Man merkt es meinen knappen Beschreibungen vielleicht an: Der „Almanach der Artefakte“ hat mich restlos begeistert. Ich hätte nicht damit gerechnet, dass es „Pathfinder“ nach gefühlten 100.000 Seiten voller Regeln und Hintergrundbeschreibungen gelingt, noch einmal so zu faszinieren. Jedes vorgestellte Artefakt strotzt nur so vor eingeflossener Kreativität. Jedes der hier versammelten Artefakte ist eine eigene Kampagne wert und mir sind selten beim Lesen eines Quellenbandes so viele Abenteuerideen entgegengesprudelt. Da ist es zu vernachlässigen, dass einige dieser Artefakte bereits bekannt sind und ihren Auftritt in dem einen oder anderen Abenteuerpfad bereits hatten; tatsächlich ist es vielmehr richtig, hier alle wichtigen Artefakte versammelt zu finden. Auch, dass die Regeln der Artefakte streckenweise geradezu hanebüchen sind, stört nicht weiter: Wie mehrfach gesagt dienen sie kaum als Werkzeug für die Spielgruppe, sondern als entscheidendes Spielelement. Anders ausgedrückt: Diese Artefakte helfen nicht beim Lösen eines Abenteuers, sie sind das Abenteuer.
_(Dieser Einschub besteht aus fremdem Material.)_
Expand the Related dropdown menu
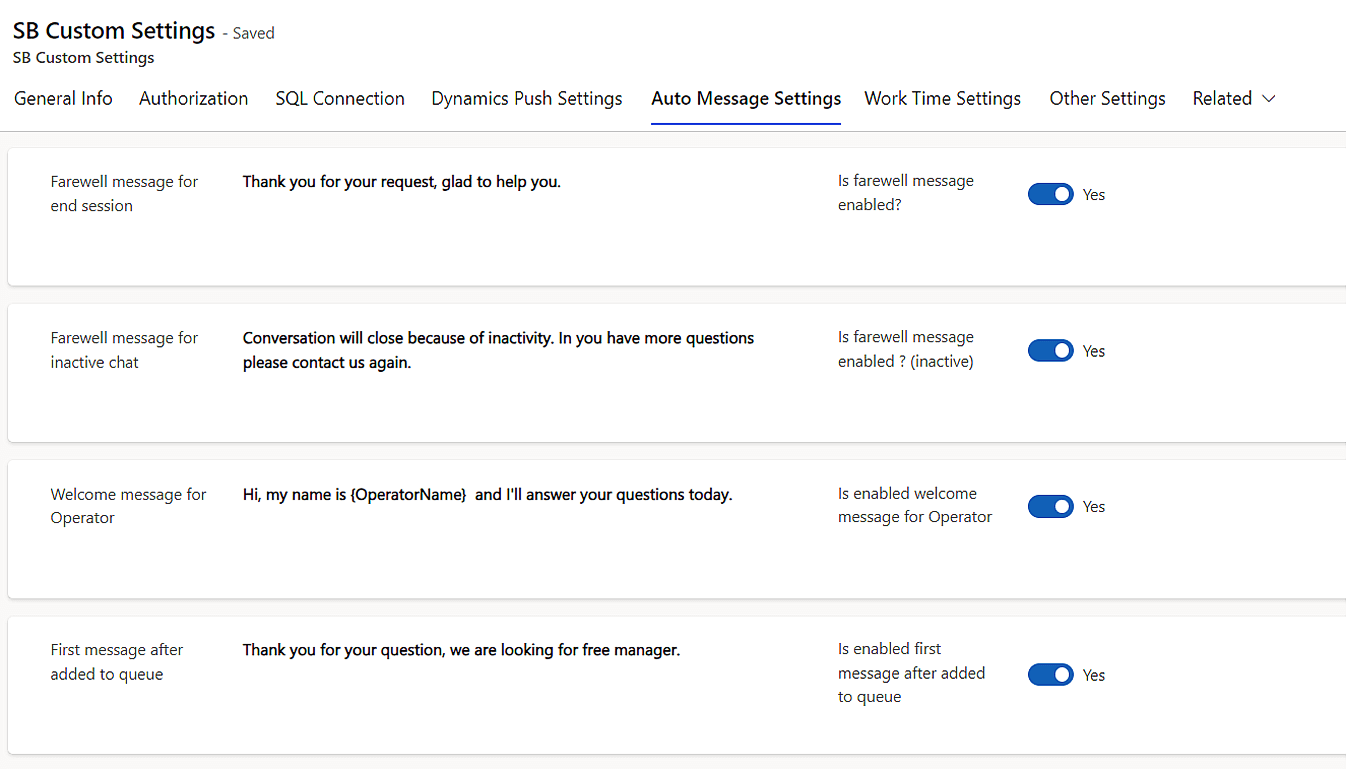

Die Aufmachung folgt dem „Pathfinder“-üblichen Standard. Der „Almanach der Artefakte“ ist 64 Seiten stark, vollfarbig und reichhaltig bebildert. Nahezu jedem Artefakt wird eine Abbildung im typischen Stil spendiert. Regel- und Hintergrundelemente sind optisch klar voneinander getrennt und sorgen dafür, dass man sich rasch zurechtfindet. Auch Korrektorat und Lektorat sind gelungen. Auch technisch habe ich damit nichts zu meckern.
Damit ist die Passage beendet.